[Saved entries]
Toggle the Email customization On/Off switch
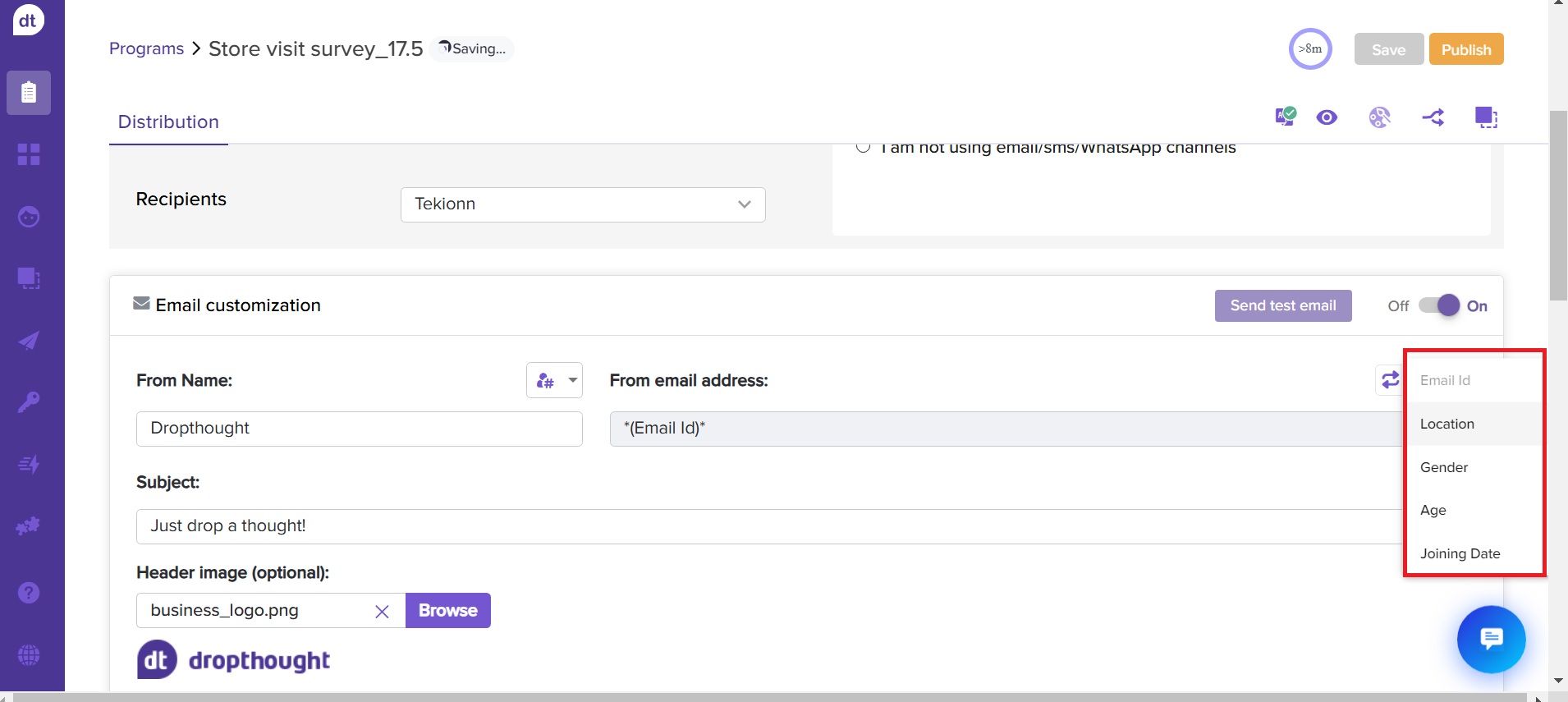The image size is (1568, 702). pyautogui.click(x=1439, y=305)
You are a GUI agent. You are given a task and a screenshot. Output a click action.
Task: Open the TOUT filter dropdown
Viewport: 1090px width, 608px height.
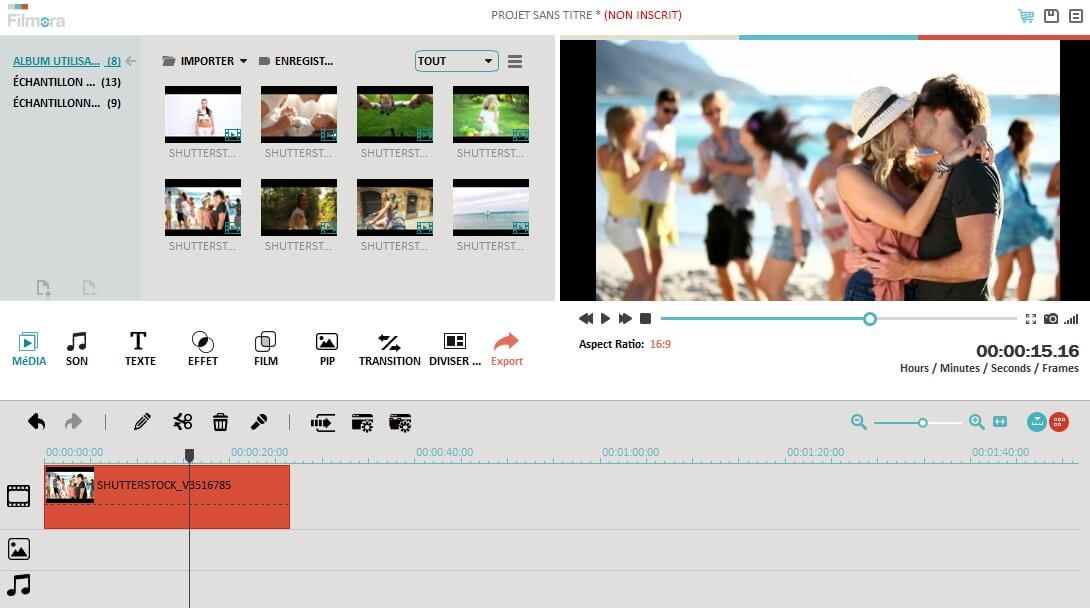[456, 61]
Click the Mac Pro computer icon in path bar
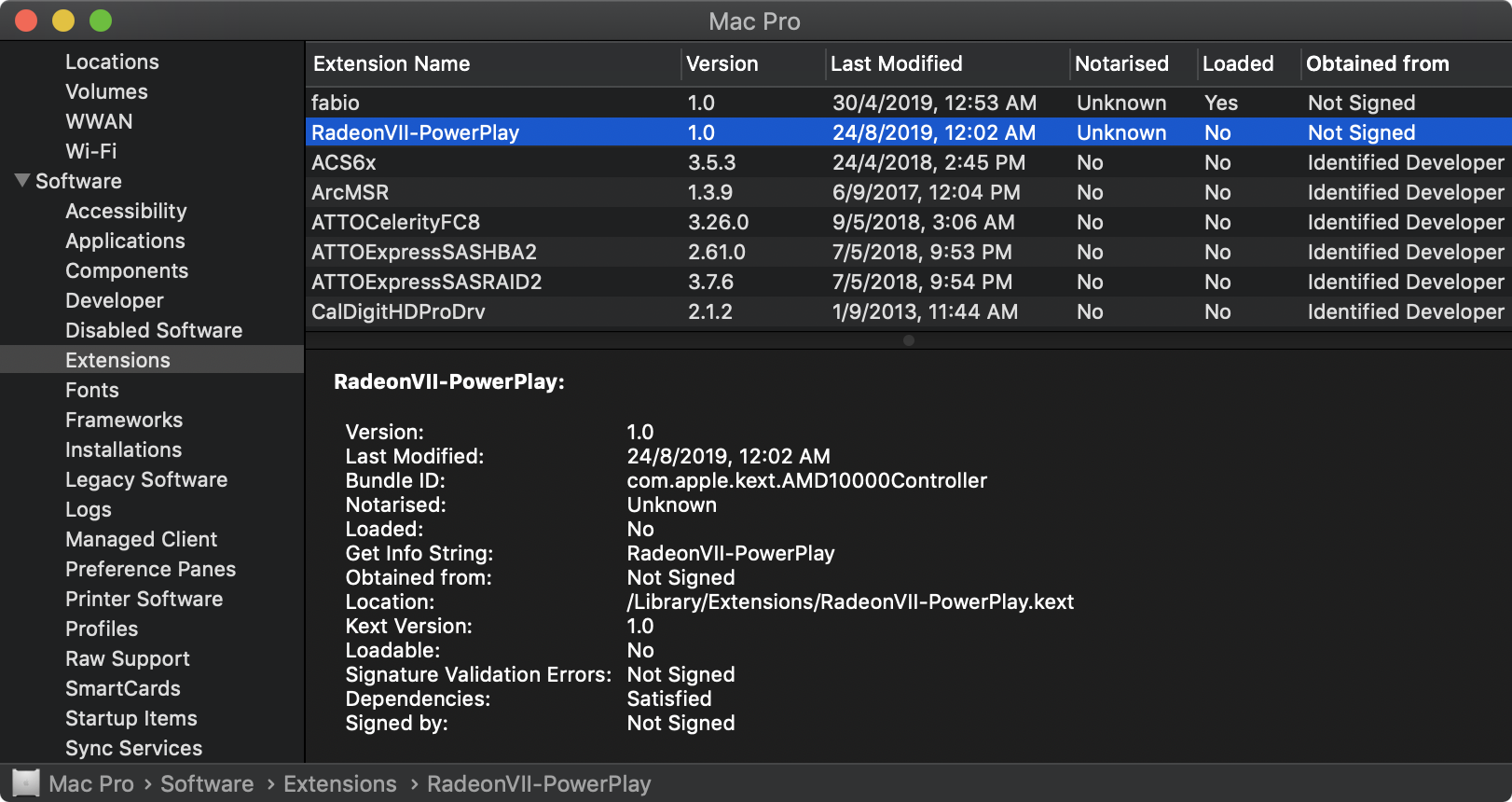 pyautogui.click(x=26, y=783)
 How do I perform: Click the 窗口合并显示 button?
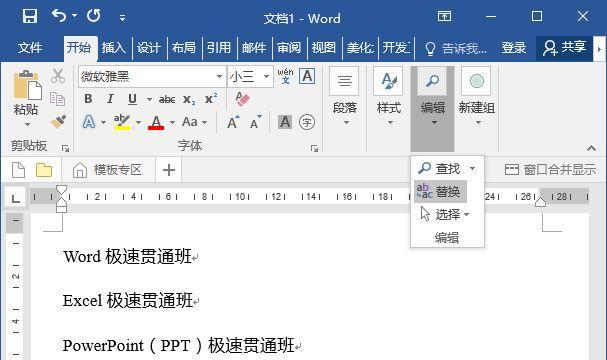point(550,170)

Assigned task
Would you please repeat each record exactly? Leave the pictures out.

Exercise result
Toggle the Email customization On/Off switch
The image size is (1568, 702). pyautogui.click(x=1439, y=305)
You are a GUI agent. You are given a task and a screenshot. Output a click action.
Task: Open the TOUT filter dropdown
Viewport: 1090px width, 608px height.
[456, 61]
Click the Mac Pro computer icon in path bar
 pyautogui.click(x=26, y=783)
 How do I perform: Click the 窗口合并显示 button?
point(550,170)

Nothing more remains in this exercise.